#### Exercise materials ####

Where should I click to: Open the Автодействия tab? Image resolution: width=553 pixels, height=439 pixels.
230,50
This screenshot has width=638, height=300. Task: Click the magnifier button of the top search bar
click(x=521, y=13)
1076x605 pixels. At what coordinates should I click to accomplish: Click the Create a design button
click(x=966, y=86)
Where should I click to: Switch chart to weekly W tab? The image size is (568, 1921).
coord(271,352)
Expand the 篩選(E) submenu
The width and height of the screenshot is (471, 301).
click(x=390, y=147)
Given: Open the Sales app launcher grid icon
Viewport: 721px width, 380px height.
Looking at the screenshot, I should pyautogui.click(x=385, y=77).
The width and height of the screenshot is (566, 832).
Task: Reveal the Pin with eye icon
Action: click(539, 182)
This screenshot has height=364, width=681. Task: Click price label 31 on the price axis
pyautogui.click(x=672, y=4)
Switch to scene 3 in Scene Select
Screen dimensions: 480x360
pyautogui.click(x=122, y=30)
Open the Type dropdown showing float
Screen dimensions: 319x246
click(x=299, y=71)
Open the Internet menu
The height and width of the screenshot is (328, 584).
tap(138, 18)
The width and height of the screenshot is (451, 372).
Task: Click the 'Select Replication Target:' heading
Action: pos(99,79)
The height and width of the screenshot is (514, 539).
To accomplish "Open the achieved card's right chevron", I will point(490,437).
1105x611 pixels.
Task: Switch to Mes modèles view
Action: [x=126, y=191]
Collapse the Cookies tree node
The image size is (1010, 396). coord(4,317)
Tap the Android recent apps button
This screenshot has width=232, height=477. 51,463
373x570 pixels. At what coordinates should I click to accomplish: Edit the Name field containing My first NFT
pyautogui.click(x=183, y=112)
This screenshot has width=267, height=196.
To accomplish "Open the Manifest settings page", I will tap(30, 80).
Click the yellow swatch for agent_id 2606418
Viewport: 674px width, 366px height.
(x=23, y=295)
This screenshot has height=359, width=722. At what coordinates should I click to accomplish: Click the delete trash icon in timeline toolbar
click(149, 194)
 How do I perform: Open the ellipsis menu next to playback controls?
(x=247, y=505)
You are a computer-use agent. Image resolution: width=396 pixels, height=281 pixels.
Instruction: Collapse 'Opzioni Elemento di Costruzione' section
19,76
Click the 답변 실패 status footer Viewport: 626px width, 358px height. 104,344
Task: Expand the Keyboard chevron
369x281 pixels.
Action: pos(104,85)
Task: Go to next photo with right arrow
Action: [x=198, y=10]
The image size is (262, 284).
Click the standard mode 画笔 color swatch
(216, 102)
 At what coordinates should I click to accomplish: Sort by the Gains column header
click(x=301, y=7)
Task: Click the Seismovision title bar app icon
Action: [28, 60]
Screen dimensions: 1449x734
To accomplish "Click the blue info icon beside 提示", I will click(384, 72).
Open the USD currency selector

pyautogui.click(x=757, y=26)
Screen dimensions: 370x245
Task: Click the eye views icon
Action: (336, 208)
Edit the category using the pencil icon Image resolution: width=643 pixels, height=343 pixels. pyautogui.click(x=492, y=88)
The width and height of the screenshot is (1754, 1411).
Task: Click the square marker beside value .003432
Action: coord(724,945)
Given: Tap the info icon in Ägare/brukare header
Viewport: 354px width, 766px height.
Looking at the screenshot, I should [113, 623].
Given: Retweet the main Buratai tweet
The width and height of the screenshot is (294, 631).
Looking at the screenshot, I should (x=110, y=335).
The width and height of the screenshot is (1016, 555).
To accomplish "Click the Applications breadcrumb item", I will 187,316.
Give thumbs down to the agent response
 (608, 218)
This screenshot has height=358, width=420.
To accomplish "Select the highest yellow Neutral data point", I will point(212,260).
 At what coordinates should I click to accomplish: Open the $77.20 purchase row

####

- Work required:
Within the listing above, locate the line containing "1076x605 pixels. At" and the line containing "Given: Open the Sales app launcher grid icon". Reproduce those two lines and all lines between them exactly, with nothing added.

- Solution for this exercise:
1076x605 pixels. At what coordinates should I click to accomplish: Click the Create a design button
click(x=966, y=86)
Where should I click to: Switch chart to weekly W tab? The image size is (568, 1921).
coord(271,352)
Expand the 篩選(E) submenu
The width and height of the screenshot is (471, 301).
click(x=390, y=147)
Given: Open the Sales app launcher grid icon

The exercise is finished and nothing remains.